AVCI’YI DÜZ OVADA AVLARLAR

Eğitim herekisi ilgilendirir.
Gariptir ki; herkes de bildiğini zanneder.
Daha garibi, eğitim konusunda en çok bakanlarımız yanılır/yanıltılır.
Karar değiştirmek, yanılmayı kabullenmektir. Milli Eğitim Bakanlığı aynı sistemi iki yıl üstüste uygulamadığına göre; her yıl yanılıyor/yanıltılıyor mu?
Mesela, yönetici atamada bakanlığın kararı nedir? Defalarca yönetmelik yayınlandı. Şu anda yürürlükte “yönetici atama yönetmeliği” yok. Sonucu: Yüzbinlerce mutsuz eğitimci.
Mesela; liselere geçiş sistemi nedir?
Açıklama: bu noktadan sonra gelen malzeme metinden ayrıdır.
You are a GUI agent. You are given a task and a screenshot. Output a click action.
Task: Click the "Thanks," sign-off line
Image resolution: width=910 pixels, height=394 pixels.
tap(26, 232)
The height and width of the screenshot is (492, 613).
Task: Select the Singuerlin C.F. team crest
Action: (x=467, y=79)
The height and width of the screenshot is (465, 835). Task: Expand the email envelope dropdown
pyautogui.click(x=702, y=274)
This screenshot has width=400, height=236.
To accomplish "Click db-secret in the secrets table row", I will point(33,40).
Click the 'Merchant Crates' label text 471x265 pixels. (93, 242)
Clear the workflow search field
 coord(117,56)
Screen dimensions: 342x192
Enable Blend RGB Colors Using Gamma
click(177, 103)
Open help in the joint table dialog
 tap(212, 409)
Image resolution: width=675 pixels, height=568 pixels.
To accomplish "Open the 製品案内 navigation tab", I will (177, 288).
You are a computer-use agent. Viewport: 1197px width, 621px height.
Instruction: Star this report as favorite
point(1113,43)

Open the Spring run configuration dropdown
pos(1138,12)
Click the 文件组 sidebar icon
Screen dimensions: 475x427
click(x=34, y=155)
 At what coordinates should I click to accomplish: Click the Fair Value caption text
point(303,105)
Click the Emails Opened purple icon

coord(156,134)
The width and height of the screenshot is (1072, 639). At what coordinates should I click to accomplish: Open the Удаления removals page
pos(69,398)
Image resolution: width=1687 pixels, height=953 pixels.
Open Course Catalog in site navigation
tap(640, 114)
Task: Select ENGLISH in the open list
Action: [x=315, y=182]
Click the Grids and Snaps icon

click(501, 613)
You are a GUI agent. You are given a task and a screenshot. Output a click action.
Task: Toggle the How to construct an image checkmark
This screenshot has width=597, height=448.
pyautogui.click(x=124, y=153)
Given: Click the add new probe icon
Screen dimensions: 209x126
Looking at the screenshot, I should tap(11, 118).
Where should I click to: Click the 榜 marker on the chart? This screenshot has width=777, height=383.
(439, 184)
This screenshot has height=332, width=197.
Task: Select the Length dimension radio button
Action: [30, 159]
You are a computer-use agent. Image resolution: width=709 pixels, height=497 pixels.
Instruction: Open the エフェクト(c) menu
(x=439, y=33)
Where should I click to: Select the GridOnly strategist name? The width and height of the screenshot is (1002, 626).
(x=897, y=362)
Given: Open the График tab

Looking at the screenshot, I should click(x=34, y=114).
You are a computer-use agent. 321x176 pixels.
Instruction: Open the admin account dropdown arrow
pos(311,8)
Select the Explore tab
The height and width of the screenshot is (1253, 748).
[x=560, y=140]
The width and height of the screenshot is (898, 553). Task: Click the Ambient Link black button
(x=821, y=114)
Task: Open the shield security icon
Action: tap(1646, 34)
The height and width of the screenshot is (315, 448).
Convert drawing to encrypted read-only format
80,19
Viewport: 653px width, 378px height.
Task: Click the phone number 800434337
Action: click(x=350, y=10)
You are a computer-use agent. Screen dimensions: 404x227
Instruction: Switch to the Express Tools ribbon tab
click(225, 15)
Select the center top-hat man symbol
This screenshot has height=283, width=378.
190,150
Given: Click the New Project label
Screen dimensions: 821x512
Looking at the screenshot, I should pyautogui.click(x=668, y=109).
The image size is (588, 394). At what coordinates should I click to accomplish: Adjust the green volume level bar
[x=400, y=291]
SBS kalktı/kalkamadı, üçe çıktı/çıkmadı, sorular açık uclu olacak/ olmayacak. Sonucu: Milyonlarca mutsuz vatandaş.
Eski yıllarda çakma müslüman gazetede bir haber başlığı vardı: “Bu sene de kurban bayramı hac mevsimine rast geldi.” diye. Gülmüştük, utanmıştık... Bu sene MEB’ de öyle birşey oldu(!): SBS başvuruları bu sene öğretmenin iller arası tayin dönemine rast geldi. Mecburen başvurular uzatılmışmış. Tesadüf işte. Başka bir zamana da rastlayabilirdi(!)
Sayın bakanımızı çok eski tanırım. Ardniyetli olduğuna ihtimal vermem. İletişim uzmanı olarak çok iyi bilir ki; sistematik bir düzeniniz yoksa, kararları daima başkaları alır. Birileri bakanımızı hata yapmaya hazırlıyorsa, o birilerini kim nerden bulmuştur acaba?
Dinlemek isteyenler için;
1.       Acilen yönetici atama yönetmeliği yayınlanmalı ve eşit, objektif ve hiç kimseyi ötekileştirmeyen nitelikte olmalıdır. Mutsuzluğun artması başarısızlığı tetikler, unutmayalım. Bu kadar mutsuz ve ümitsiz öğretmenle bahtiyar iş yapılamaz.
2.       Öğretmenin özlük hakları bir düzene ve standarda oturtulmalıdır. “Hiç olmazsa lise mezunu uzman çavuş kadar maaş esterim.” “Müezzin kadar maaş isterim”... gibi serzenişleri dinlemek kimseyi mutlu etmez.      Külfeti eşit bölüştürerek adalet sağladığını zannedenler, nimeti eşit bölüştürmediğinin hesabını başkaları yapmadan kendileri yapmalıdır. Vatana ihanetin bin türlüsü vardır!
3.       Liselere yerleştirmede en adil yol; 5,6,7 ve 8. sınıflarda SBS sınavı olmalı ve okul notlarının etkisi minimize edilmelidir. 48 tane merkezi sitemli sınav değil, sadece 4 sınav. Okul başarı puanlarıyla yerleştirme tamamen hatadır. Çünkü her okulda rakkamlar aynı değeri ifade etmez. Okulların kendi sınavların kendileri yapması ise daha önce defalarca denendi ve        adil olmadığı için merkezi sınav sistemi icat edildi. Bu yıl SBS’de okul puanının etkisi artırıldı. Sadece 3 örnek vermek yeterli olur sanırım. SBS sonuç formundan okuyup buraya yazıyorum. Birinci öğrenci: 76 net ile Türkiye 85 binincisi. İkinci öğrenci: 72 net ile Türkiye 65 binincisi. Üçüncü öğrenci: 72 net ile Türkiye 82 binincisi. Bu sıralamadaki mantıksızlığın sebebi okul puanlarıdır.
4.       Dershaneleri kapatma muhabbetinin eğitimle alakalı olmadığını sonra konuşuruz.
Adaleti tesis etmede naz edenler, günü gelince adalet dilencisi olurlar. Bugün adalet dilenenlerin dün yaptıklarını ezberlemedik mi? İyi niyetle uyarmak isterim. Bir vecize ile bağlayalım, belki anlaşılır derdimiz: “Eller her zaman çırpılır. Alkışı hak edenler için, iki el birbirine vurulur. Laneti hak edenler için ise, el tokata dönüşür. İnsanı tokatlamanın ise bin türlü yolu vardır.”
“Ey oğul, insanı yaşat ki; devlet yaşasın.”
“Adaletsiz olarak yaşayan en uzun ömürlü devlet 100 yıl yaşamıştır.”
Gezi’nin sadece faiz olmadığını ve sadece siyasi olmadığını anlamamakta inat edenlerin yanıldığını söylesem kim dinler ki?